I'll use my question on #142 about our updated .get_a11_inverse() as my reply to the first comment here as well.

As for the tests, I think the content in test.estfun.glmrob.R~ should be added to what's in test.glmrob_methods.R so we have tests for the format of the outputs as well as the calculations. The only discussion point is that the tests intest.estfun.glmrob.R~ use lsoSynth, a dataset we don't load in propertee. The results of the tests don't look reliant on that dataset though, so could we re-write the tests so they use either simdata or STARdata?

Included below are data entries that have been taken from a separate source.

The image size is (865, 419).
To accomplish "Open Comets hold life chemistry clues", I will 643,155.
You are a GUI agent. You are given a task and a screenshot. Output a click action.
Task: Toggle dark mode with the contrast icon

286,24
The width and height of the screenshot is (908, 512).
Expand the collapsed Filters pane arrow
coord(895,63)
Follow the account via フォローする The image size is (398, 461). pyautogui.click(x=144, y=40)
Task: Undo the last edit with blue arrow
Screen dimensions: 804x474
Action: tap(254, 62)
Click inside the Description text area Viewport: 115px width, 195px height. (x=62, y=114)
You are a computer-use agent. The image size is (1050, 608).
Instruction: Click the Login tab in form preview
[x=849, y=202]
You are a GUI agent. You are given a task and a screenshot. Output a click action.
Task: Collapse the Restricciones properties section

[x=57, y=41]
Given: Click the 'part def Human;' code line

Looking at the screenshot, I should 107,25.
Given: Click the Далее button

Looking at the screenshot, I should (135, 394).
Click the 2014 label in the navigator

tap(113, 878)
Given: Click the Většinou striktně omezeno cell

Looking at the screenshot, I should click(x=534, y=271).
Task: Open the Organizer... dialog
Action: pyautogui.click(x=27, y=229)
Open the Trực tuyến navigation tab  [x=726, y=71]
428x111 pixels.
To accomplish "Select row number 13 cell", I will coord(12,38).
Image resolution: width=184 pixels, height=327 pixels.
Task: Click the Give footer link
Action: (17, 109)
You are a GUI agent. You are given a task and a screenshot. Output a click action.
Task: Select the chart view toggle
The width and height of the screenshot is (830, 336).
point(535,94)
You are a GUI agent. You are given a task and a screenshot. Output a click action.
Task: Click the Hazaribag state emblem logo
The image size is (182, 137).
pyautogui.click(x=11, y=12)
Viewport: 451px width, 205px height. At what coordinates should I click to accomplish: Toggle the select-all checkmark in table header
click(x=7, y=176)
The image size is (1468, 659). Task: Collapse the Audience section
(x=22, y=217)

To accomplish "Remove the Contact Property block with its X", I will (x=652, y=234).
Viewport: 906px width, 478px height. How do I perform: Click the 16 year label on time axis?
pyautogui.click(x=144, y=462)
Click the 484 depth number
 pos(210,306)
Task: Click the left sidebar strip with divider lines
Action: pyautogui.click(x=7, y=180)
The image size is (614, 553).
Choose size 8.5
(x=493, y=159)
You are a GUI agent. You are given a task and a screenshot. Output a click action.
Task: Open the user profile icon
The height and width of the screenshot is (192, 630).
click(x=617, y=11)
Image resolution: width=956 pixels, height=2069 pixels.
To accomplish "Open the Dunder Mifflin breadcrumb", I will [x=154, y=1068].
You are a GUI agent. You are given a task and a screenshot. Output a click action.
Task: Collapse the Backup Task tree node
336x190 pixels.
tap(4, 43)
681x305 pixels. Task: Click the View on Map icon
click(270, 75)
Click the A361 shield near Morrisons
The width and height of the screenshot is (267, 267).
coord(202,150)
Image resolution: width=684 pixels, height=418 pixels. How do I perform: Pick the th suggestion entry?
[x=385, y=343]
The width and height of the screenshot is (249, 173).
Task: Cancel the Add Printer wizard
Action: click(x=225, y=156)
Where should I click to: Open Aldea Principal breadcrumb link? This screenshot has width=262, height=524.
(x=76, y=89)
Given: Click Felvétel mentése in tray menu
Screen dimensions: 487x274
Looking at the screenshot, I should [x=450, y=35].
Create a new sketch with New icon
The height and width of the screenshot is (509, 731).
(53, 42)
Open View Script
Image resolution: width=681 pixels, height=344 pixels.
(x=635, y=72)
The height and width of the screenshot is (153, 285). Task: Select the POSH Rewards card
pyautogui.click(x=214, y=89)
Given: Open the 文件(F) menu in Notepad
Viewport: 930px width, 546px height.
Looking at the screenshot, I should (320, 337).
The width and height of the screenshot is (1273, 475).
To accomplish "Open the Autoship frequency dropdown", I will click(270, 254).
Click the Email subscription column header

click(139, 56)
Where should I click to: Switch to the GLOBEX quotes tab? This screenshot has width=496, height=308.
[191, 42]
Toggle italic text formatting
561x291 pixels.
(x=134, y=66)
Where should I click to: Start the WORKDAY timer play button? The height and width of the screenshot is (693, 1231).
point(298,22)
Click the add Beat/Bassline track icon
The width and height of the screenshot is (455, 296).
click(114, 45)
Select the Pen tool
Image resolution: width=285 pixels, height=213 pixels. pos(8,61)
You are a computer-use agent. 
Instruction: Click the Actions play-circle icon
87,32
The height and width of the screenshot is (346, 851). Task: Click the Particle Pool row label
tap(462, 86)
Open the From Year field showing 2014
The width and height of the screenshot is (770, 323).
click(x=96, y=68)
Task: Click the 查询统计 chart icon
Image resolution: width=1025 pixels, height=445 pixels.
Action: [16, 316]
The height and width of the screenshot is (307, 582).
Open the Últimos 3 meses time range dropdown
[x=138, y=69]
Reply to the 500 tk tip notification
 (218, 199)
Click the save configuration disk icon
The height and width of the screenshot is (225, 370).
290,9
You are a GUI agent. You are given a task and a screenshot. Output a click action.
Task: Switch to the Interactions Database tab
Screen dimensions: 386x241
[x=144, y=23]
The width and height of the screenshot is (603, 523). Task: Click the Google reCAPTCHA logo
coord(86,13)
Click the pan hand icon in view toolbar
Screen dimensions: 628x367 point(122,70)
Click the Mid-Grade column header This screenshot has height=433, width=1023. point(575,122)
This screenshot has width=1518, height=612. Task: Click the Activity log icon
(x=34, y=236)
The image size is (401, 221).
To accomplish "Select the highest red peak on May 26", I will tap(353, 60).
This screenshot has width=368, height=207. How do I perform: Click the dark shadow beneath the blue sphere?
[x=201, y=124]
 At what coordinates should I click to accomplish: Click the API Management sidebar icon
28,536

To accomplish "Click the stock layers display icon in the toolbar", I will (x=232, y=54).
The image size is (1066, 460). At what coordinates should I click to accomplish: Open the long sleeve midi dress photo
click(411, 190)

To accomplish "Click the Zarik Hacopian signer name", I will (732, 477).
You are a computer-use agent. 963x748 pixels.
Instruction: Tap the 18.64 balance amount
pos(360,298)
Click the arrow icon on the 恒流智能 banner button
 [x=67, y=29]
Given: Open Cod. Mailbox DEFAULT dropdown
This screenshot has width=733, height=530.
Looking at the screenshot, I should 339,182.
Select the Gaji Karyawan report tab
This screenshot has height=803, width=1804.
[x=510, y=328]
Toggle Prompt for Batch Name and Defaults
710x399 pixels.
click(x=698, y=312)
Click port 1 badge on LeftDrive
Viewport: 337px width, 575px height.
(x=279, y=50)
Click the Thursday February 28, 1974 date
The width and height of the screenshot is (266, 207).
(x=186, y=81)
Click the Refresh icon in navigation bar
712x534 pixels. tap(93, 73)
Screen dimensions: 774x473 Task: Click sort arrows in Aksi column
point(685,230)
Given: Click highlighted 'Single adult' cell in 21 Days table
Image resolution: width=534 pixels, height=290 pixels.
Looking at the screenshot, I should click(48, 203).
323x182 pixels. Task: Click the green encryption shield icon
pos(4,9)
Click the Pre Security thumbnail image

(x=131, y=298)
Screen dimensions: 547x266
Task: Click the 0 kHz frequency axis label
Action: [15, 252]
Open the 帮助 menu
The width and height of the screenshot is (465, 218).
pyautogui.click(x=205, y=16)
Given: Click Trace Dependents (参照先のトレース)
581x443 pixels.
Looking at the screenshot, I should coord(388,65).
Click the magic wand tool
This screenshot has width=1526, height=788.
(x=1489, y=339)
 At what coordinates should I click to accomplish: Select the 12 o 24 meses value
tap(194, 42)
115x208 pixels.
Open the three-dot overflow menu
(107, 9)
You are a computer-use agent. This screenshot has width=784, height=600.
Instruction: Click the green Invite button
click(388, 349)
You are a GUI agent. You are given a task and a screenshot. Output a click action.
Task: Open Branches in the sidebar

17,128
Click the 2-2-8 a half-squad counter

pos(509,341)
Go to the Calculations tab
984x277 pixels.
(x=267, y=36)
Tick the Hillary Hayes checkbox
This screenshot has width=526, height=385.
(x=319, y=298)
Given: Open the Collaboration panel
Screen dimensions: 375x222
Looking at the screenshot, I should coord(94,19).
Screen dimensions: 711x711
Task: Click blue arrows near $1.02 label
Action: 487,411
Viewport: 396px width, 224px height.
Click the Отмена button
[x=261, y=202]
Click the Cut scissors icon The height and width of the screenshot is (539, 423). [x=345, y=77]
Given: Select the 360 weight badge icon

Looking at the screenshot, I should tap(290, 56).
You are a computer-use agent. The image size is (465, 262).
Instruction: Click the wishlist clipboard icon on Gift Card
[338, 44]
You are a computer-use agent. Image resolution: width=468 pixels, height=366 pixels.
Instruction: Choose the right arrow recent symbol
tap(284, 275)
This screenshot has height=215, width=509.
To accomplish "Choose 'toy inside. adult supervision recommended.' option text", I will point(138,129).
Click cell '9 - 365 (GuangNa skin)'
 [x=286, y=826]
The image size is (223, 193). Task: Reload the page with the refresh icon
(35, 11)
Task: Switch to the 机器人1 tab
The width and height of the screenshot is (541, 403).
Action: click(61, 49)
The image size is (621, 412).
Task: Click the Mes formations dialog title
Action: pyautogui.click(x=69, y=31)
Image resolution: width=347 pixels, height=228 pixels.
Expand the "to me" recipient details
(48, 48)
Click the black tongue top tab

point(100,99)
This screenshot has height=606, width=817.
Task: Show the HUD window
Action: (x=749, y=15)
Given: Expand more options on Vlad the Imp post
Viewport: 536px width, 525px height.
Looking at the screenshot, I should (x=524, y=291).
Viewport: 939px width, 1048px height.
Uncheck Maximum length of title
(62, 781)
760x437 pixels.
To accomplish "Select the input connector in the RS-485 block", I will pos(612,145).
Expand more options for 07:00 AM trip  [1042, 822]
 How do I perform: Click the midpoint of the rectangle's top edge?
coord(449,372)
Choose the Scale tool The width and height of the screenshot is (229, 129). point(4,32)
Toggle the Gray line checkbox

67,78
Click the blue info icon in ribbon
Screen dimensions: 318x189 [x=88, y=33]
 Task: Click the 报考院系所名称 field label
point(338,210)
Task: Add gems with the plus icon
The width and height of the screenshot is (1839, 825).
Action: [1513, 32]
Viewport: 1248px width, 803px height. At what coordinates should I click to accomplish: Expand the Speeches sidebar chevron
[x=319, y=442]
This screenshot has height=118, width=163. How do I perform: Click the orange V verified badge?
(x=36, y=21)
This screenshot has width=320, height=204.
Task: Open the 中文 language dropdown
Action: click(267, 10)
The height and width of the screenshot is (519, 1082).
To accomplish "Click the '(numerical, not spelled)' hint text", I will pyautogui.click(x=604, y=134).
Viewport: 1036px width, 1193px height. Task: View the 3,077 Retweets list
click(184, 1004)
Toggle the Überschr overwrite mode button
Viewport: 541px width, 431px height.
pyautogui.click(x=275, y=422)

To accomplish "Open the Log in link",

benthestatistician commented 6 months ago
josherrickson commented 6 months ago

@adamSales just to clarify why Ben is asking, files ending in ~ can often come from backup files saved from editors like Emacs or vim. There's no issue including the tests, we just wanted to make sure that neither a) you have a more recent version saved but uncommitted, nor that b) you purposely deleted those tests but the backup file hung around.

benthestatistician commented 6 months ago

To fix .get_ca_and_prediction_gradient()'s problem with glmrob objects, it seems to Josh W and I that .get_ca_and_prediction_gradient() should become an S3 generic with the current implementation as default method but also a separate method for glmrob objects. The glmrob method will have a lot of code in common with the default method, but we can bear this cost. (JW had some ideas about mitigating it that I'll let him post about if/as appropriate.)